Kuhn’s attorney, Senior Chief Deputy Public Defender Bradley H. Bastedo, presented his client as a “flawed, broken individual” who nonetheless loved his son and never intended to harm him.
Bastedo submitted 17 character reference letters to Baldi, as well as calling six friends and family members as witnesses. They described Kuhn as a generous, good-hearted person who doted on his son and, bedeviled by drug addiction, made a horrific mistake.
“The opioid crisis is like nothing we’ve ever seen,” Bastedo argued. “His opioid addiction led to his actions … Opioid abuse takes a lot of innocent people with it.”
Baldi said he accepted “as a fact” that Kuhn loved his son, but rejected the description of his crimes as merely an accident or a mistake. Kuhn, he said, made repeated choices that day – deciding to shoplift, deciding to take his son with him, deciding to flee when caught, deciding to drive recklessly and deciding to blow a red light – that led to Qadan’s death.

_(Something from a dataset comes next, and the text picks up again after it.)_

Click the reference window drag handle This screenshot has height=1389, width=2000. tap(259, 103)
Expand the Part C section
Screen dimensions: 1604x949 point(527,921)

“Your choice was to go and commit a retail theft and take your child with you,” Baldi told Kuhn, calling his acts “selfish and self-absorbed.”

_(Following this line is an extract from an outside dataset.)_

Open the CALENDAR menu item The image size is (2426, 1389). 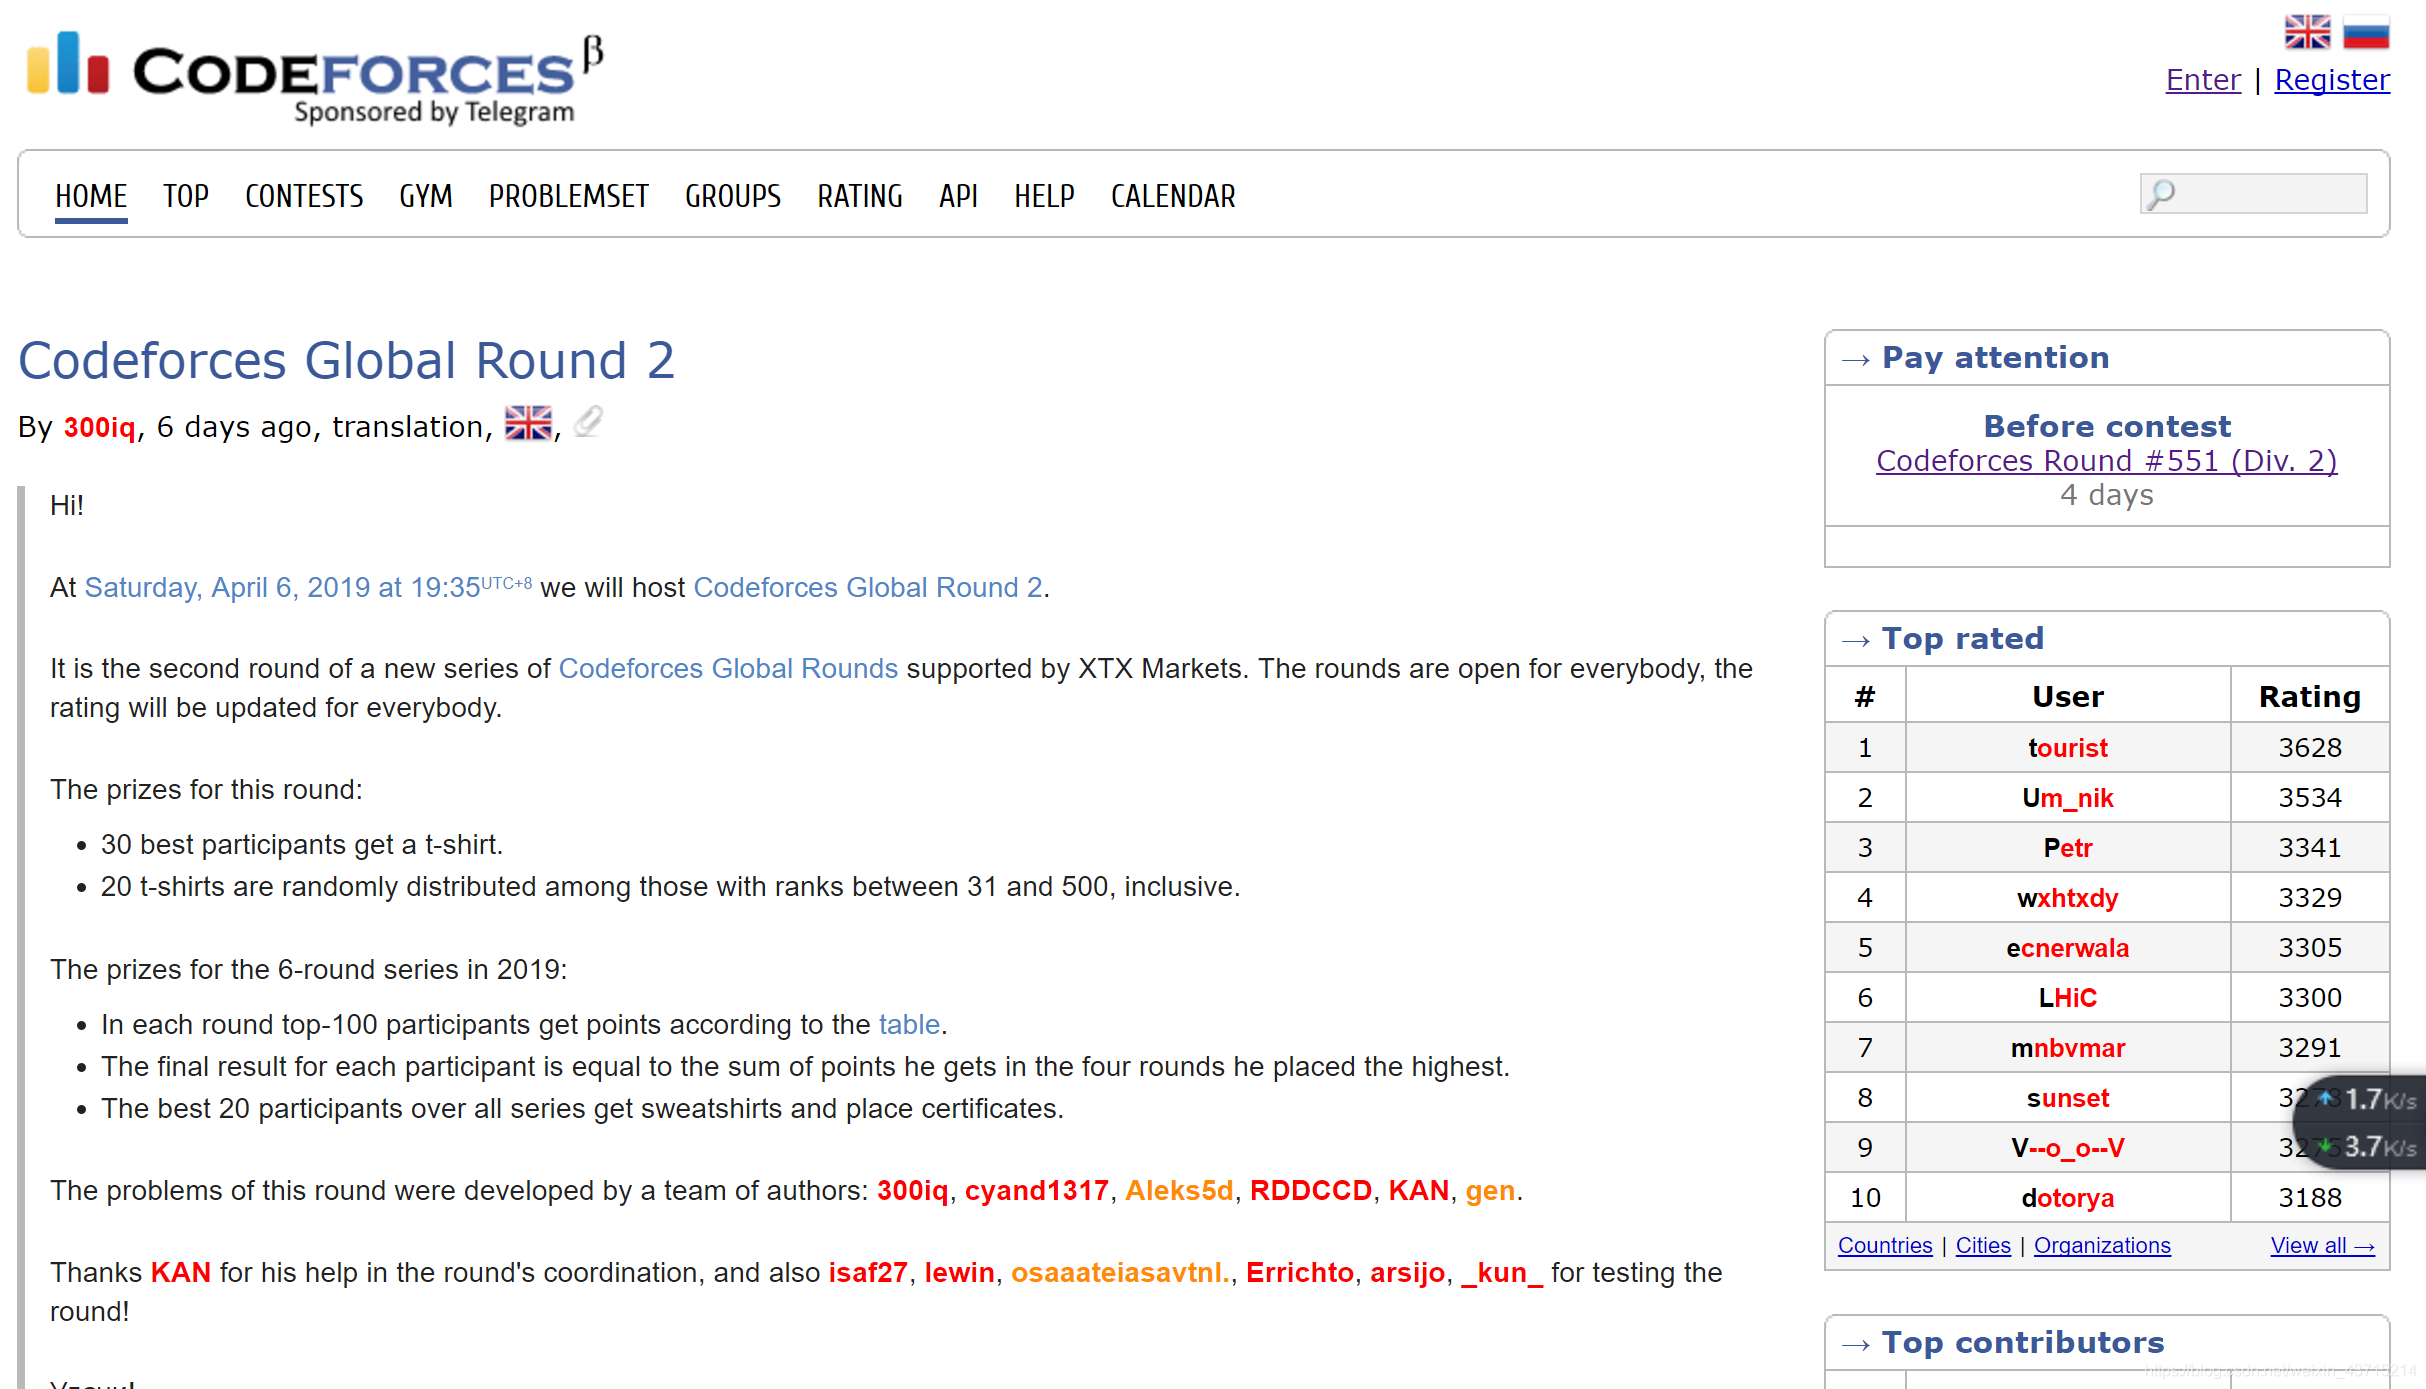point(1173,196)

“All of this happened because you did it,” the judge said. “You caused it.”
Baldi said the length of the sentence “means for the rest of your life, someone is going to be watching over you,” and that Kuhn can be re-sentenced if he offends again after being paroled.
The case was investigated by the Tullytown Borough Police Department and the District Attorney’s Crash Investigation Team.